I'll try to see if I can somehow get the "No route to destination" message...

By: Steve Murphy (murf) 2007-05-16 12:11:10

many thanks to file; I have reproduced it! There now, let's dive in.

By: Sam Deller (samdell3) 2007-05-16 13:49:46

Cool - so it wasnt just me going mad ;-)

There is a messy workaround as such:

exten => s,9,Dial(SIP/${ARG1},60,L(14400000))
exten => s,10,Goto(ct-status,s-${DIALSTATUS}-${HANGUPCAUSE},1)
exten => s,110,NoOp(Call SIP Napier2 Priority 110, DialStatus:${DIALSTATUS} HangupCause:${HANGUPCAUSE})
exten => s,111,Dial(SIP/${ARG1}@voip-nap2,60,L(14400000))
exten => s,112,Goto(ct-status,s-${DIALSTATUS}-${HANGUPCAUSE},1)
exten => s,212,Goto(ct-status,s-${DIALSTATUS}-${HANGUPCAUSE},1)

But, ideally - being able to dial multiple peers in the same statement without error is a huge bonus.

What was the key to replicating the issue in the end? (I couldn't NOT replicate it...)

By: Steve Murphy (murf) 2007-05-16 14:12:59

Achieving reproduction (that sounds bad) was done by creating a "nonsense" acct in sip.conf, type=peer, host=dynamic, etc. Then, in the dial, I did Sip/nonsense with no @ stuff.

OK, I think I understand this, and see what needs to be done. But no-one will like it, maybe.

For each phone number to ring, we call ast_cdr_answer, ast_cdr_failed, ast_cdr_busy, etc. Each call is set up so the disposition is prioritized.
Unfortunately, FAILED is pretty high priority. It's above NOANSWER and BUSY.
So, I propose this: Add an "AST_CDR_NULL state for disposition. Init to that instead of NOANSWER.

Then, arrange the priorities so:

#define AST_CDR_NULL                             0
#define AST_CDR_FAILED (1 << 0)
#define AST_CDR_BUSY (1 << 1)
#define AST_CDR_NOANSWER (1 << 2)
#define AST_CDR_ANSWERED (1 << 3)

Among a group of channels rung, we set the call cdr disposition to the highest priority achieved on any one of them.

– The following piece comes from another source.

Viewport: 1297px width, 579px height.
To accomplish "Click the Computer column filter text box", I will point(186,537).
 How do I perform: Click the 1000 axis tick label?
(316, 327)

If one got answered, the CDR records ANSWERED. If they were all BUSY, then you get BUSY, but if one rang and rang and didn't answer, then you want a NOANSWER. If they all failed for some reason, like UNREGISTERED or NO_ROUTE, then you want FAILED for the entire call. But if one was BUSY, that should win.

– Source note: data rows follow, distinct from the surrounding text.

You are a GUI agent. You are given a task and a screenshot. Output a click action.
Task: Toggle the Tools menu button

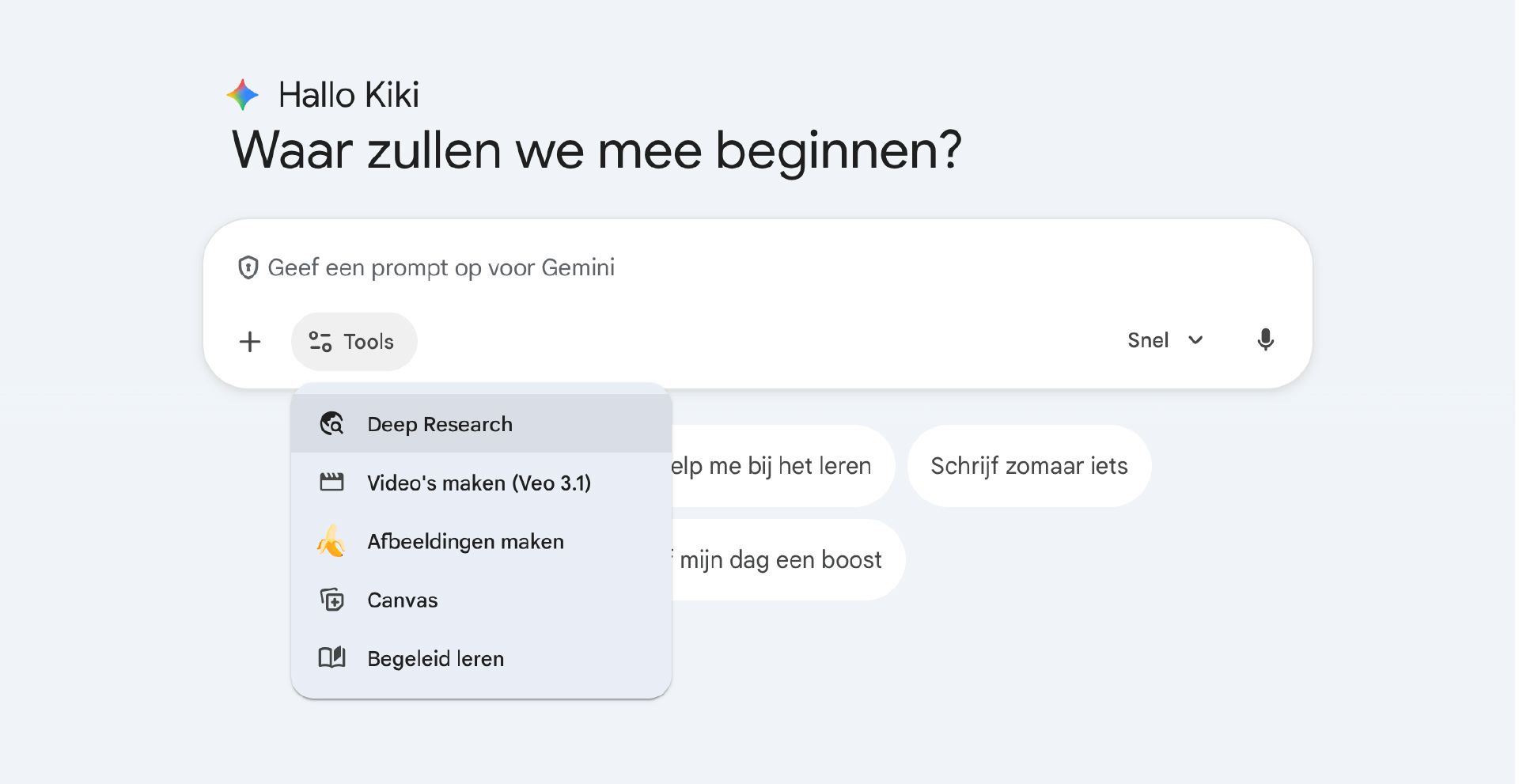(x=354, y=342)
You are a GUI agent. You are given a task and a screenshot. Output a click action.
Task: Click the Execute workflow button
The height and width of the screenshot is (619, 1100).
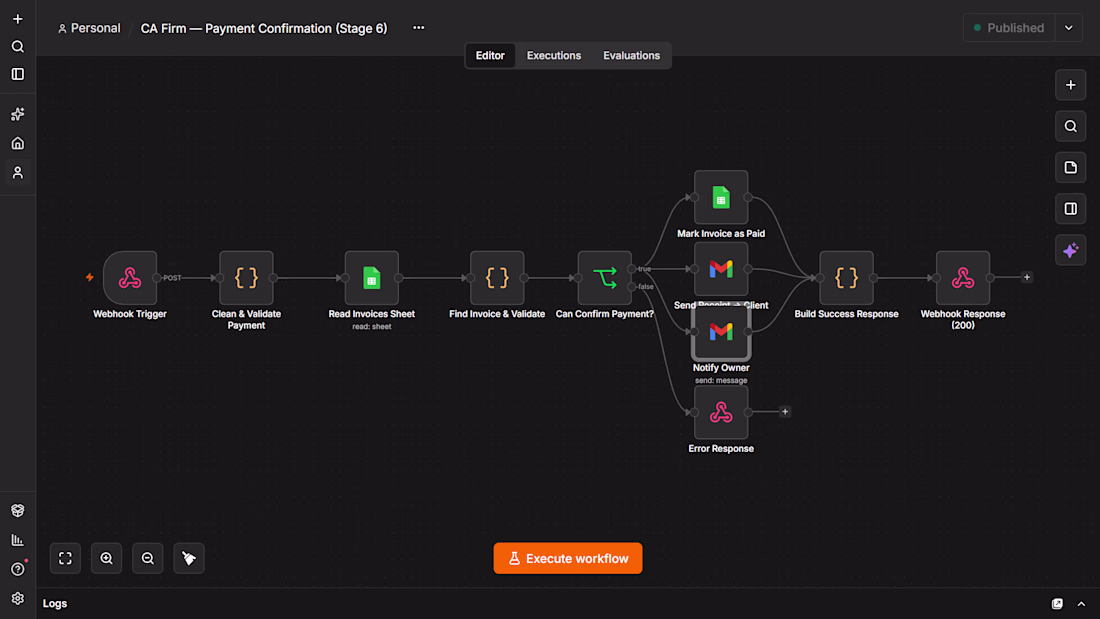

Tha't my opinion. Anyway, there's some work, because the disposition is init'd to NOANSWER by default, and I'll have to make sure that such gets reported purposely.  The new disposition state, NULL, might actually show up in the CDR's under weird circumstances, but shouldn't normally.

The priority list is my gut speaking. If anyone thinks differently, let me know. I may have eaten too many oreo's today.

By: Steve Murphy (murf) 2007-05-16 16:22:02

I've uploaded the FAILfix patch. I figure that AST_CDR_NULL can be reported as "NO ANSWER" for disposition, which should be fairly backwards compatible. I made sure that, even if one of the dialed channels reports FAIL, that "NO ANSWER" gets returned, whether it times out, or if the dialer hangs up (CANCEL).

It should report BUSY if all the phones not reporting FAIL are BUSY-- I tried to test this, but I guess I set the call count too high for my polycom... I'll leave it to you to verify this.

By: Sam Deller (samdell3) 2007-05-16 17:21:14

Nice work, thanks guys.

Will apply the patch tonight and advise results soon thereafter

By: Sam Deller (samdell3) 2007-05-18 13:58:57

Patch applied without errors, recompiled with a few warnings, but so far, so good!  
Disposition is now correct on every scenario tested to date. I'll need a month or so to see how it runs in production before giving it the official thumbs up.

The warnings encountered during compile were:
cdr.c:532: warning: no previous prototype for `ast_cdr_noanswer'

I think that error popped up about 3 or 4 times

But it works fine so who cares ;-)

By: Steve Murphy (murf) 2007-05-18 17:41:42

OK, thanks for helping with the testing. I'll be travelling, so now's a good time to commit this. If there's any probs, reopen this and I'll fix them.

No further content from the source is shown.